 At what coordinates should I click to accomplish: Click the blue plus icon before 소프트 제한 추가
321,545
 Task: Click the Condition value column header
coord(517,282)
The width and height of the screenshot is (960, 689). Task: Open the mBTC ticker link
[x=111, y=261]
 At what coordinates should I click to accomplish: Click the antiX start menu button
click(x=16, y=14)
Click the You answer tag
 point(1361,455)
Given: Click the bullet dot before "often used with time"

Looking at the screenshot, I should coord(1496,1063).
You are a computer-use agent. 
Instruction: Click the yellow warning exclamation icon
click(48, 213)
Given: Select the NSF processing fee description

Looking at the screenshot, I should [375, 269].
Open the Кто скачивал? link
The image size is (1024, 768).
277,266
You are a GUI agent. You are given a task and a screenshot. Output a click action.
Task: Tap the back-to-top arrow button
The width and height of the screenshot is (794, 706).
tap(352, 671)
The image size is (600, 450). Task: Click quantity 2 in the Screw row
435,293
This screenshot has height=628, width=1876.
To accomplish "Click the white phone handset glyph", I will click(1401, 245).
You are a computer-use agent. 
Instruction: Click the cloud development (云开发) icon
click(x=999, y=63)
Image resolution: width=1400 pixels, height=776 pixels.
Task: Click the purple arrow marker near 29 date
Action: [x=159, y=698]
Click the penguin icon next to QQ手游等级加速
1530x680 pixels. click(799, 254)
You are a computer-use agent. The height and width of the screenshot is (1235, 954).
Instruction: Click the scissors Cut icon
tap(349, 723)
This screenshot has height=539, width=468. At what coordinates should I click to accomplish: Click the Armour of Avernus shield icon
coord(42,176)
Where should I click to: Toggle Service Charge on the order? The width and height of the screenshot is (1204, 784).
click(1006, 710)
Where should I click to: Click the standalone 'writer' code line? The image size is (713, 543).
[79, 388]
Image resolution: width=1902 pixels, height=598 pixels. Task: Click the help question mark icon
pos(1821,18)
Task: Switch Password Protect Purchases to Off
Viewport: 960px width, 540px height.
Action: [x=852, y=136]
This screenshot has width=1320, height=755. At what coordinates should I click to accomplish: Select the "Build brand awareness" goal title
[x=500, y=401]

=======

# Try it:
If a line in the material contains "agent", show it.

# The completed task:
You are a computer-use agent. 
You are a GUI agent. You are given a task and a screenshot. Output a click action.
You are a computer-use agent. 
You are a computer-use agent. The height and width of the screenshot is (1235, 954).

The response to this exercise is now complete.